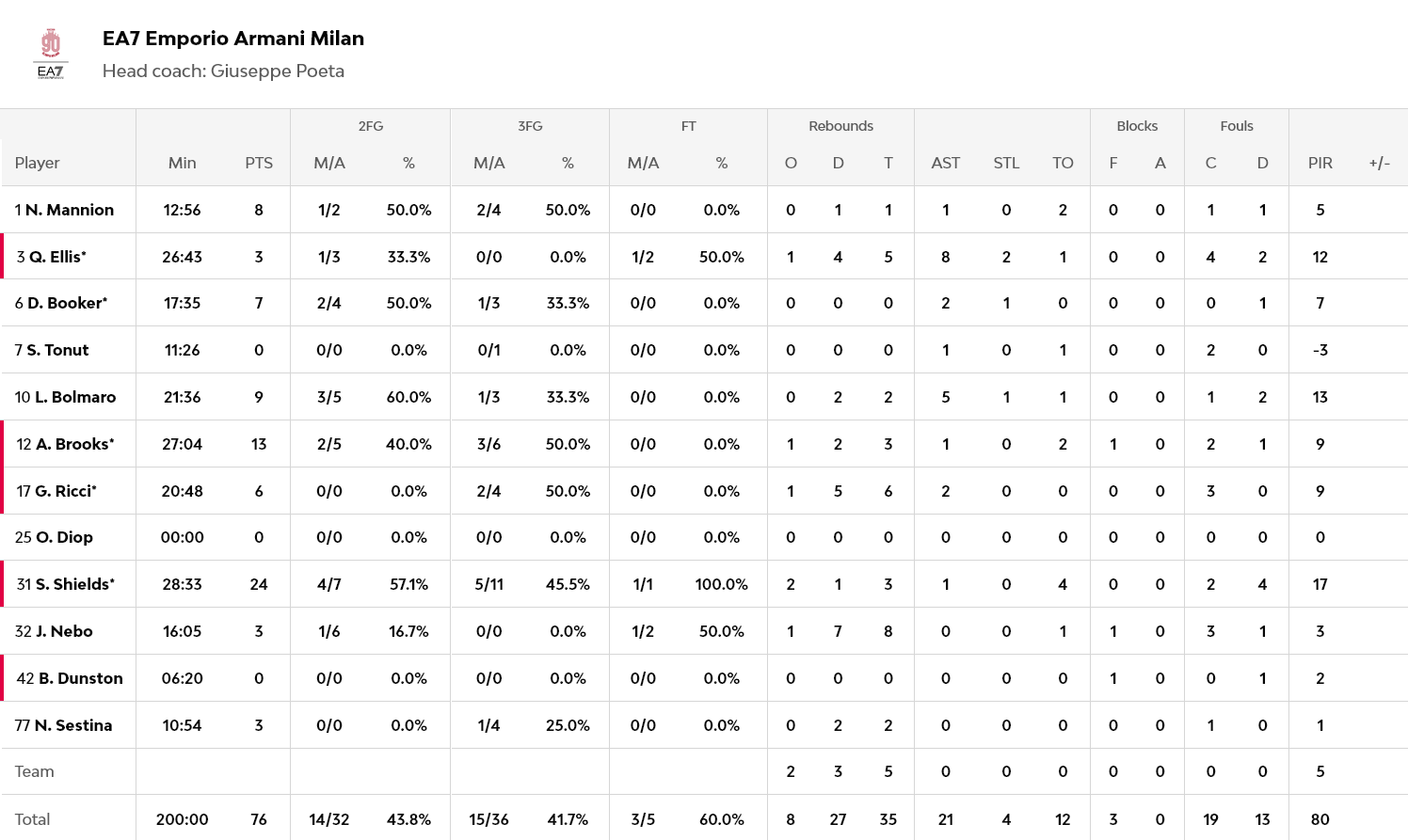1408x840 pixels.
Task: Select Q. Ellis in the player list
Action: (x=57, y=257)
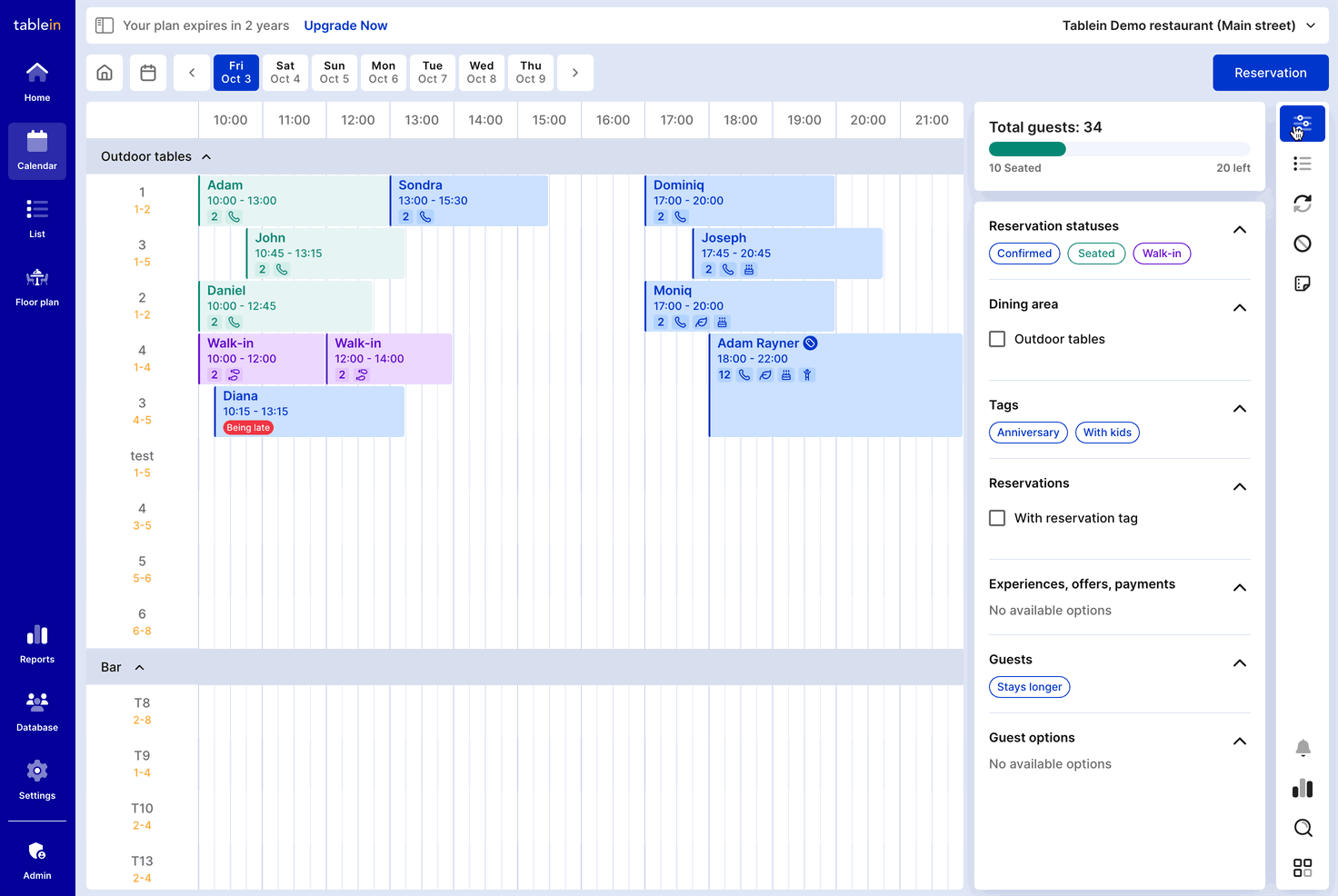
Task: Click the refresh reservations icon
Action: pyautogui.click(x=1303, y=204)
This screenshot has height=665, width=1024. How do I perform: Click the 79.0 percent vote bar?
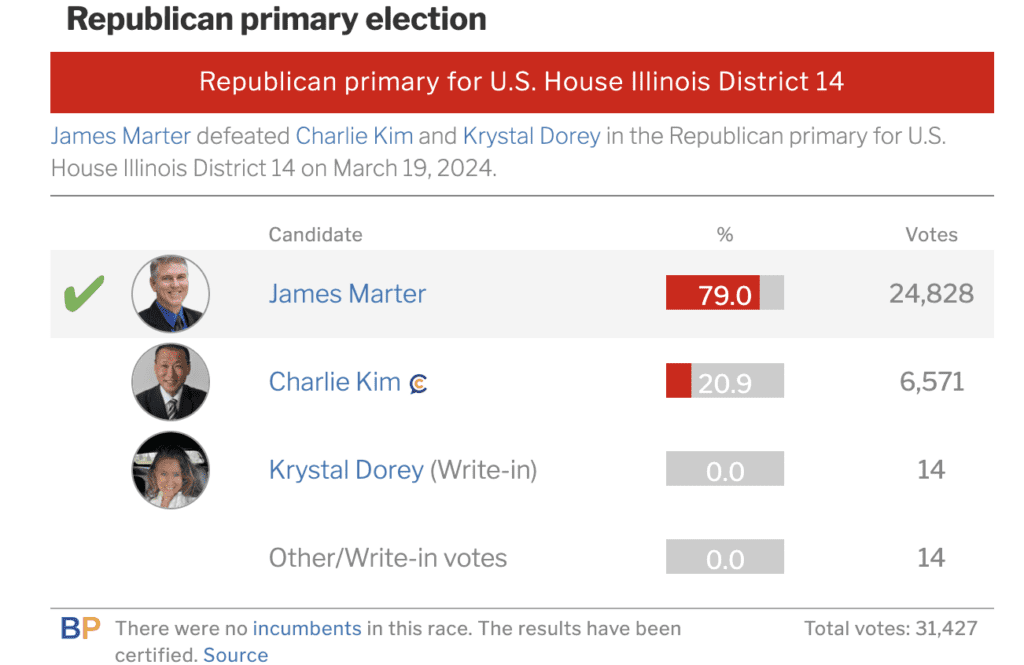tap(725, 294)
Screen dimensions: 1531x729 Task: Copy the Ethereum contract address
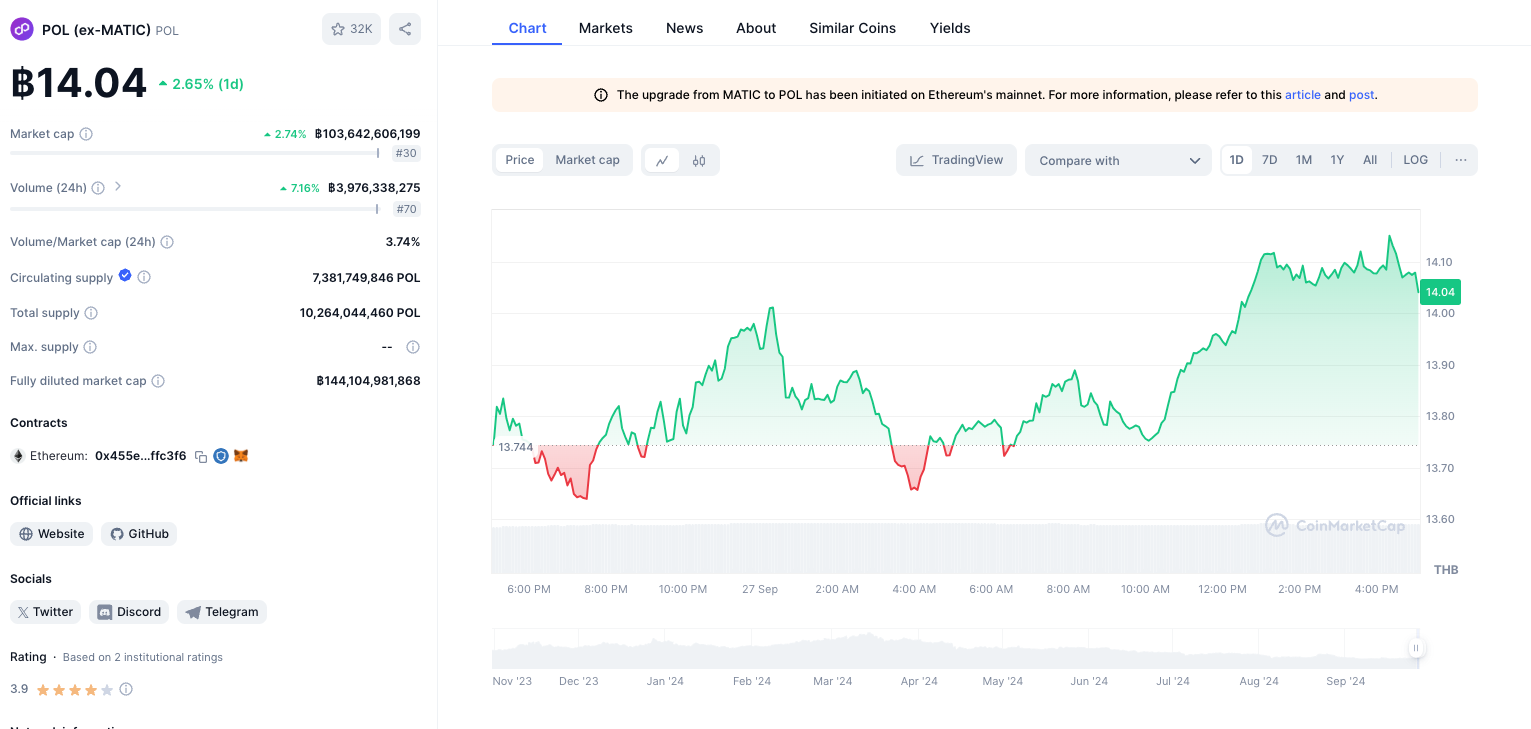(x=201, y=456)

- - - - - - -

Only the lines from the line with "This screenshot has" through the end of the entries above, copied exactly and with both ends included, belong in the response; the pictures do not.

▶ Solution:
This screenshot has height=665, width=1024. How do I perform: Click the 79.0 percent vote bar?
tap(725, 294)
Screen dimensions: 1531x729 Task: Copy the Ethereum contract address
(x=201, y=456)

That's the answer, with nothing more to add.